◆ **Your instructions**:
Starting with the line that contains "Select the 导入创建 radio option" and stopping after the line that contains "You are a computer-use agent. The", return each line below exactly as written, with no others.

◆ **Data for processing**:
»»

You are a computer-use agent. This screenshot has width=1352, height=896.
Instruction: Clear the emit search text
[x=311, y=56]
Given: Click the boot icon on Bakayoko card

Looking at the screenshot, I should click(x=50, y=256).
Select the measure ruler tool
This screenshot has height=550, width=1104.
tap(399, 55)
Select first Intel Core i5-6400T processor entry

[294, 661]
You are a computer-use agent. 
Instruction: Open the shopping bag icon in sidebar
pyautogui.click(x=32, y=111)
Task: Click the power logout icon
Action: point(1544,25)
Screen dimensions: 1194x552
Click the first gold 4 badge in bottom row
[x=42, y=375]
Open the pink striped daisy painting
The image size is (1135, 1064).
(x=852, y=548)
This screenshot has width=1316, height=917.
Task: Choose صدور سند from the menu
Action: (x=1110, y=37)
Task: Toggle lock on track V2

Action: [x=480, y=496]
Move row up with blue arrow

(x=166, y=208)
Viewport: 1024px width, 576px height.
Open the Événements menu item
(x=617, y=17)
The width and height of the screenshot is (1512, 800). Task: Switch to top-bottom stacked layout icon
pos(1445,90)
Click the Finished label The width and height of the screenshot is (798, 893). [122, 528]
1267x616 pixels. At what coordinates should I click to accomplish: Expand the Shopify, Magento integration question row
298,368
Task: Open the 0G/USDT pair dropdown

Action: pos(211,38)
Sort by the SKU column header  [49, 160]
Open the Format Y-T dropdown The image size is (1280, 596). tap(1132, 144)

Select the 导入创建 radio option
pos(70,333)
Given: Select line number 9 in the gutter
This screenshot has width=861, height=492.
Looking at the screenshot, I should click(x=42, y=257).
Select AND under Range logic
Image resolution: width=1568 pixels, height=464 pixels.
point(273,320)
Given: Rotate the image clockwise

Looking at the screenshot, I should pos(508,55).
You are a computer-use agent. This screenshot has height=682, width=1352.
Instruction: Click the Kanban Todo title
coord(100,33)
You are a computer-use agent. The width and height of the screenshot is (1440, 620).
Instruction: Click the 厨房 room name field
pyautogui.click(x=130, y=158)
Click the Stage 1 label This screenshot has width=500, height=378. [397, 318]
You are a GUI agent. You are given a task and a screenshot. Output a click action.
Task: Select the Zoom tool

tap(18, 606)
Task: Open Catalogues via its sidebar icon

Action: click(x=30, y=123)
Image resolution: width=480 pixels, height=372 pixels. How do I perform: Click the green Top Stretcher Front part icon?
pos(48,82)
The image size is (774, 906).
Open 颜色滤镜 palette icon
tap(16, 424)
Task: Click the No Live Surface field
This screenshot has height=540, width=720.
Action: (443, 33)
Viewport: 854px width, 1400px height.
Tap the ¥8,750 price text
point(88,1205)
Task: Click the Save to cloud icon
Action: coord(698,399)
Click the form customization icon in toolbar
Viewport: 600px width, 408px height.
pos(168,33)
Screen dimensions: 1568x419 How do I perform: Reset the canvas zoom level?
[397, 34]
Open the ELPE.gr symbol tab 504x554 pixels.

««

◆ **Solution below**:
Select the 导入创建 radio option
pos(70,333)
Given: Select line number 9 in the gutter
This screenshot has width=861, height=492.
Looking at the screenshot, I should click(x=42, y=257).
Select AND under Range logic
Image resolution: width=1568 pixels, height=464 pixels.
point(273,320)
Given: Rotate the image clockwise

Looking at the screenshot, I should pos(508,55).
You are a computer-use agent. This screenshot has height=682, width=1352.
Instruction: Click the Kanban Todo title
coord(100,33)
You are a computer-use agent. The width and height of the screenshot is (1440, 620).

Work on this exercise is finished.